The Bush administration’s idea of honoring service to the country is to make millions of veterans pay huge increases for health care. President Bush’s 2006 budget proposal included legislation that would raise veterans’ premiums over 100 percent on prescription drugs and add an annual $250 enrollment fee for veterans who want care for conditions not directly caused by military service and who generally earn more than $25,000 a year. The user fee would increase costs for nearly 2 million veterans nationwide.

Right-wing leaders have basically told servicemen and women: “Fight our wars now and then you’re on your own.” Right-wing leaders in Congress recently blocked $2 billion in emergency funding for veterans health care from the $82 billion supplemental funding bill to support the wars in Iraq and Afghanistan.

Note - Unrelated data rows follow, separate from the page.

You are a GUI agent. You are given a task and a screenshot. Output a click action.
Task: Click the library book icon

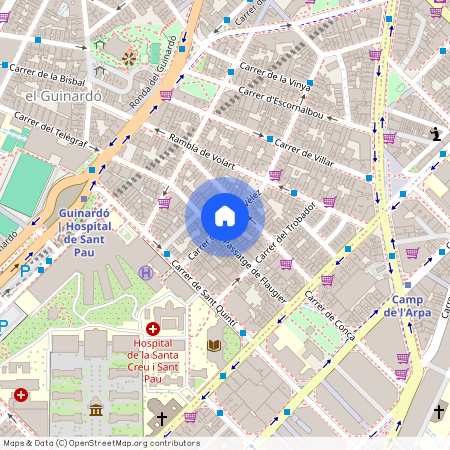click(214, 345)
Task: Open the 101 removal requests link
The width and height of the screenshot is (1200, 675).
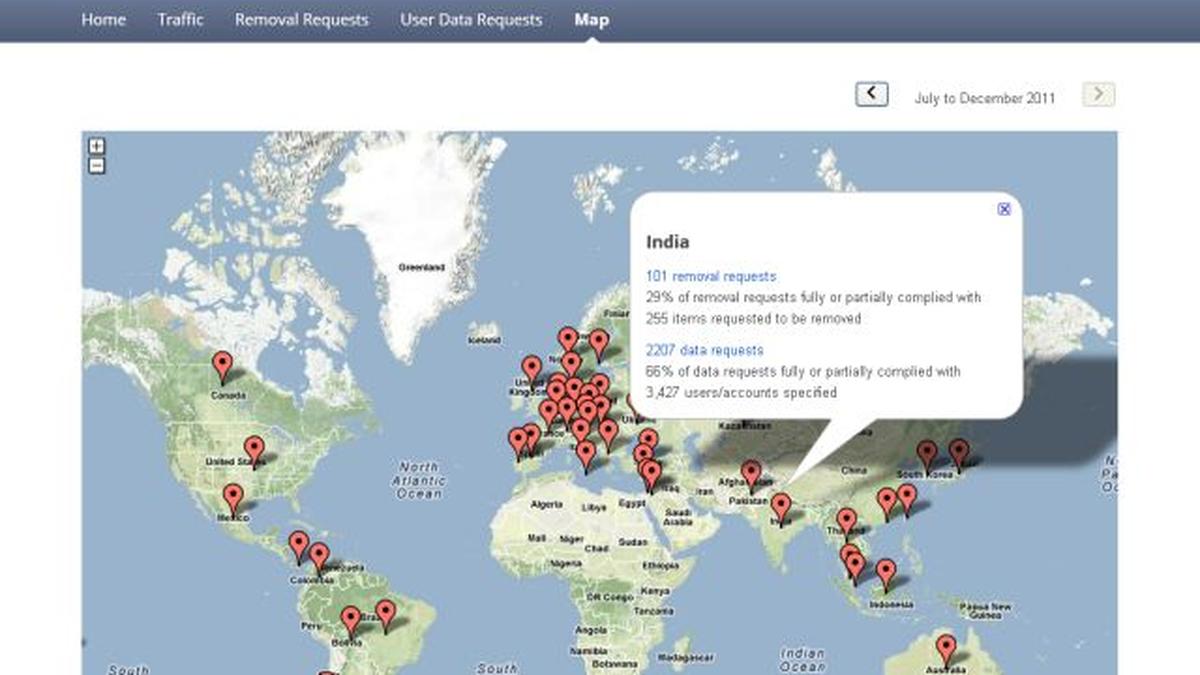Action: pos(711,276)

Additionally, the Bush administration requested a mere 2.7 percent increase in VA spending, hardly sufficient to deal with an expected influx of Afghanistan and Iraq-war veterans in the coming years. Nearly 28,000 soldiers who served in Iraq and were discharged have already sought care at a VA facility. Of the nearly 245,000 veterans of Iraq and Afghanistan already discharged from service, 12,422 have been in VA counseling centers for readjustment problems and symptoms associated with PTSD.

With servicemen and women fighting two wars and an on-going battle against global terrorism, our veterans need to know that America stands behind them. The deteriorating condition of VA health care has elicited plenty of criticism from the nation’s veterans. The American Legion called Bush’s budget, “the wrong message at the wrong time to the wrong constituency.” The Vietnam Veterans of America said the budget did a “disservice to those of us who donned the uniform to defend the rights, principles, and freedoms that we hold dear.” And the Veterans of Foreign Wars decried Bush’s decision as “especially shameful during a time of war.”